» ABOUT THIS TASK: Exactly as given, reproduce the records in full.
*** Opening of RECORDS FOR THE EXERCISE ***
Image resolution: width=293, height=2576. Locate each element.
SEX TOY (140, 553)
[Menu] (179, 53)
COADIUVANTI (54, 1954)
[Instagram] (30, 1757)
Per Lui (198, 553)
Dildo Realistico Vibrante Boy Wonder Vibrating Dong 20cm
*** Close of RECORDS FOR THE EXERCISE ***
» ANSWER TO THE PROBLEM:
Image resolution: width=293, height=2576. Locate each element.
SEX TOY (140, 553)
[Menu] (179, 53)
COADIUVANTI (54, 1954)
[Instagram] (30, 1757)
Per Lui (198, 553)
Dildo Realistico Vibrante Boy Wonder Vibrating Dong 20cm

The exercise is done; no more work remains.